Best for: B2B SaaS with complex billing requirements (per-seat, usage-based, or one-time purchases) and teams that want admin tooling built in.
Notable features:
- Entity builder (no-code CRUD scaffolding)
- Feature flags built in
- Multi-tenancy with role-based access control
- Stripe usage-based + per-seat billing
- API keys management for developer-facing products
Website: saasrock.com
SaaSKits Remix Boilerplate — Free, Practical Starting Point
Price: Free (MIT) | Creator: saas-kits (community)
SaaSKits is an open-source Remix boilerplate with Stripe subscriptions, Remix Auth, Prisma ORM, and Resend email. It's not as polished as Makerkit or as feature-rich as SaaSrock, but it's a working starting point that doesn't ask for money. For developers who want to understand a Remix SaaS codebase from the ground up before investing in a commercial boilerplate, SaaSKits provides that foundation.
The codebase is intentionally thin — auth, subscriptions, and email. No multi-tenancy, no admin panel, no testing setup. Think of it as Epic Stack with billing added in.
Best for: Developers learning Remix SaaS patterns or building a minimal SaaS prototype before committing to architecture.
GitHub: saas-kits/remix-boilerplate
Remix vs Next.js for SaaS: An Honest Take
Remix is not the right choice for every SaaS. Here's when it wins and when it doesn't:
Choose Remix when:
- Your app is form-heavy (dashboards, CRUD, settings-heavy SaaS)
- You want server-side mutations without tRPC or server actions ceremony
- You're deploying to Cloudflare Workers or Deno (edge-native)
- Testing is a priority (Epic Stack's testing setup is class-leading)
- You prefer web-standard APIs over framework-specific abstractions
Choose Next.js when:
- You need a large ecosystem of compatible libraries (most npm packages target Next.js first)
- Your team already knows Next.js app router patterns
- You want the most commercial boilerplate options (90%+ of paid boilerplates are Next.js)
- You're using React Server Components for performance-critical rendering
- You need Vercel's edge network optimizations
The honest answer: Next.js has more boilerplate options, more third-party integrations, and a larger community. Remix has a cleaner mental model for server-heavy SaaS apps. Both are good choices in 2026.
Internal Links
If you're evaluating frameworks more broadly, see our Next.js SaaS boilerplate roundup and the React Router v7 starters guide. For auth specifically, the Better Auth vs Clerk vs NextAuth comparison covers how each auth library fits into Remix.
Summary
| Pick this if... | Starter |
|---|---|
| You want free + best-in-class testing | Epic Stack |
| You want full-featured commercial + multi-tenancy | Makerkit Remix |
| You need B2B billing + admin tooling | SaaSrock |
| You want a free, minimal SaaS starting point | SaaSKits |
The Remix SaaS ecosystem is smaller than Next.js but its starters are more cohesive. Epic Stack sets a quality bar for testing and web standards. Makerkit and SaaSrock handle the commercial feature set. If you're building a server-heavy SaaS product and are willing to work outside the Next.js default, Remix's loader/action model will pay dividends in maintainability.

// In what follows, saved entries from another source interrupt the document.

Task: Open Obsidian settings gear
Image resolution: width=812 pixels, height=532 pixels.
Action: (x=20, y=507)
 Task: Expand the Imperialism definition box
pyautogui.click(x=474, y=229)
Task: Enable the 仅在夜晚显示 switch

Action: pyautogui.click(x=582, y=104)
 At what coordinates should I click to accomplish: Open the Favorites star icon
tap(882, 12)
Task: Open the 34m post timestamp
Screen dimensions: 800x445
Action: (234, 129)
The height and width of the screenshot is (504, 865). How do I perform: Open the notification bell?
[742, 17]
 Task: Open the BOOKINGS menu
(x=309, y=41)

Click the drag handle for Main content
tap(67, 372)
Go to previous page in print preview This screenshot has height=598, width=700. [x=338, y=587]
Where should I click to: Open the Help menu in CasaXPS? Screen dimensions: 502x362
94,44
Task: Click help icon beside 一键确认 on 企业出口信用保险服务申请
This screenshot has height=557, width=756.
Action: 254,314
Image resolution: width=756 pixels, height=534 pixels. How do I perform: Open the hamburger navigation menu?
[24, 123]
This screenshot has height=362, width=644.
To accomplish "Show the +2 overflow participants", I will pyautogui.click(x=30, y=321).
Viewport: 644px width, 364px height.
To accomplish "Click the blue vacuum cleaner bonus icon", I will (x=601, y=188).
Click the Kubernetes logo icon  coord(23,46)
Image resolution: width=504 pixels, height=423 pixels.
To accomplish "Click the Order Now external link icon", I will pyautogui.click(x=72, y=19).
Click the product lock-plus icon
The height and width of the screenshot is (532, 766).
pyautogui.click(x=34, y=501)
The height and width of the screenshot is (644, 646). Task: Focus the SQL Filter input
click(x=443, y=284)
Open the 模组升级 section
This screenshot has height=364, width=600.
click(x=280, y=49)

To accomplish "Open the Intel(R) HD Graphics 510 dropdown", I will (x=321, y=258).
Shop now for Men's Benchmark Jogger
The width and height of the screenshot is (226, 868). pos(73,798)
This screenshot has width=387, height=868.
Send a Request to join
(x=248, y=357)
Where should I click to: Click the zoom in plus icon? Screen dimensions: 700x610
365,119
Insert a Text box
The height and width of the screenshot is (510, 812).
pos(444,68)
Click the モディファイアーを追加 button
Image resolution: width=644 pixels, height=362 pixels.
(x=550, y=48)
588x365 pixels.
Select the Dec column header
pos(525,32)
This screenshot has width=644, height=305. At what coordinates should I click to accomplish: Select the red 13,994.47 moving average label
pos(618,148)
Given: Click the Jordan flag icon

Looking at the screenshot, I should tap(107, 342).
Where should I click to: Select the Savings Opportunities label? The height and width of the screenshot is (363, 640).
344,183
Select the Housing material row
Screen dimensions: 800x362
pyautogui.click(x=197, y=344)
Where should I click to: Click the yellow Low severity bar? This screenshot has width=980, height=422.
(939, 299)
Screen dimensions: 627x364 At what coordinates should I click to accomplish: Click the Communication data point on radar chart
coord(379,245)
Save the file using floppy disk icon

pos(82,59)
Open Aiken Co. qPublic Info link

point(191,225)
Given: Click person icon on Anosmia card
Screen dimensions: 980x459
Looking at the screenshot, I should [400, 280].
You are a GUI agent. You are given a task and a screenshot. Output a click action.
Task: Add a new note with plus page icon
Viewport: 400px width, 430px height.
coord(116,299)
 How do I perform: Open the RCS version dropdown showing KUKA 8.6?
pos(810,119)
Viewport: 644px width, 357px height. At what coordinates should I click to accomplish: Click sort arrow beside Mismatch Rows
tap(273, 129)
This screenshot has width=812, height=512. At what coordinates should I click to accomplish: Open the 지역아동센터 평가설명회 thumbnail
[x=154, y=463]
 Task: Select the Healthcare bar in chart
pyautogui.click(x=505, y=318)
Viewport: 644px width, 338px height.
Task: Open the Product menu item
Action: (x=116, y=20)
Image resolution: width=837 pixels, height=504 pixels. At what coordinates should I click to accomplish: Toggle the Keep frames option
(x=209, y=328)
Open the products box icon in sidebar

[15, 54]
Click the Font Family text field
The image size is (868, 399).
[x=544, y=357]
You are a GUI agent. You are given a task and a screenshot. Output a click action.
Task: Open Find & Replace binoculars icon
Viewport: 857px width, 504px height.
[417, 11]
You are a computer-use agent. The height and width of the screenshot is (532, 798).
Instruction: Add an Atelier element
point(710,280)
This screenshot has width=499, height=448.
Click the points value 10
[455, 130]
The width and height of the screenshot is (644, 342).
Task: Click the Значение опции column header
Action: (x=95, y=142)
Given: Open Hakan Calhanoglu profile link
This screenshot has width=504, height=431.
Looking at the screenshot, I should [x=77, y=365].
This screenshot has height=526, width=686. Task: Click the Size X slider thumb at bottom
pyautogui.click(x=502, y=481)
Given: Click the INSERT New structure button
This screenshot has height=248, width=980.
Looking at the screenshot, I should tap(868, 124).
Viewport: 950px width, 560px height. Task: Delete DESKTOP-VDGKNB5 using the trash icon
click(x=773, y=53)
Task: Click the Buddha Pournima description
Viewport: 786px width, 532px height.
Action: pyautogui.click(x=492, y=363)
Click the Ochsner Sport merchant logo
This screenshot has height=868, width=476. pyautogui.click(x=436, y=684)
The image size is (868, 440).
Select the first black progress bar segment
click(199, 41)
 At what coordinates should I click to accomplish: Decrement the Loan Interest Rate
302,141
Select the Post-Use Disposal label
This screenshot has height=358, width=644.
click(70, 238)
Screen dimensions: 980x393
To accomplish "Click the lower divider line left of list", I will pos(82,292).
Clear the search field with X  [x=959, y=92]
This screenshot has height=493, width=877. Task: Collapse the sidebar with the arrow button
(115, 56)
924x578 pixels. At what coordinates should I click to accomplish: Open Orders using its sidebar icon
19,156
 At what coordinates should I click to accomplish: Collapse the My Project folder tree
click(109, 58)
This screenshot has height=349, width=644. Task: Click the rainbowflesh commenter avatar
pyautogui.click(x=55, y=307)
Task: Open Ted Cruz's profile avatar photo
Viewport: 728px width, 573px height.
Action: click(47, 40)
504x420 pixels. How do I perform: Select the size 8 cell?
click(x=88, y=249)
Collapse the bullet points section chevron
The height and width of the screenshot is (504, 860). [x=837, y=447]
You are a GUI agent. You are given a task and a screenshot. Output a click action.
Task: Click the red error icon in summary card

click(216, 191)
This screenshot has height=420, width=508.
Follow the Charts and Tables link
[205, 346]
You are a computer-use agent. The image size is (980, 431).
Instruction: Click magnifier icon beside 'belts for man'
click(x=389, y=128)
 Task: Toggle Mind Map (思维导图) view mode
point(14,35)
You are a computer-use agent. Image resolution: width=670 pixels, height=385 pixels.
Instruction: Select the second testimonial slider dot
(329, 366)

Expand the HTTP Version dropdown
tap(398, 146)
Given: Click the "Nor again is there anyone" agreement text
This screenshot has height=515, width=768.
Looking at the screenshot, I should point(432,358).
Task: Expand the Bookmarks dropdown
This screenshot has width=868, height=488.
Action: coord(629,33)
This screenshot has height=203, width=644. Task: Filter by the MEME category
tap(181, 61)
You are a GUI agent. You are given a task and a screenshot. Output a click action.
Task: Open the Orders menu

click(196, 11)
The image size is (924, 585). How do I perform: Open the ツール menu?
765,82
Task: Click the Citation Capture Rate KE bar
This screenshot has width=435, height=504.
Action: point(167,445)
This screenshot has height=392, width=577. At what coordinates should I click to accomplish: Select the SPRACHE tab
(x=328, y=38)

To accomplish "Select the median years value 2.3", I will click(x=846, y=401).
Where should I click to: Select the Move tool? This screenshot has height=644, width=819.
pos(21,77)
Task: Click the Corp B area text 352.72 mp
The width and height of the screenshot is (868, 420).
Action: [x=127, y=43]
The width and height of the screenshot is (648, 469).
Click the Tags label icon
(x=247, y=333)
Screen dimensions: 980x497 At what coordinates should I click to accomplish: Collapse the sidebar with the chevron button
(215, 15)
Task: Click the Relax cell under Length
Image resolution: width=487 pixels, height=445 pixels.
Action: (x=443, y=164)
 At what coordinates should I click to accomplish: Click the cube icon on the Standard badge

One underrated advantage of the Remix ecosystem: because it's smaller, the starters are more carefully maintained. Epic Stack, Makerkit, and SaaSrock each have engaged maintainers who are active in the Remix community. When Remix ships a new feature — like the React Router v7 merge — these boilerplates are updated quickly. You're not waiting for a semi-abandoned repo to catch up with a framework version from a year ago.
If you're evaluating total cost of ownership, the developer experience difference between Remix's co-located loaders/actions and Next.js's server actions becomes significant over months of daily development. The patterns are learnable in a week but the cleaner model pays off across hundreds of features.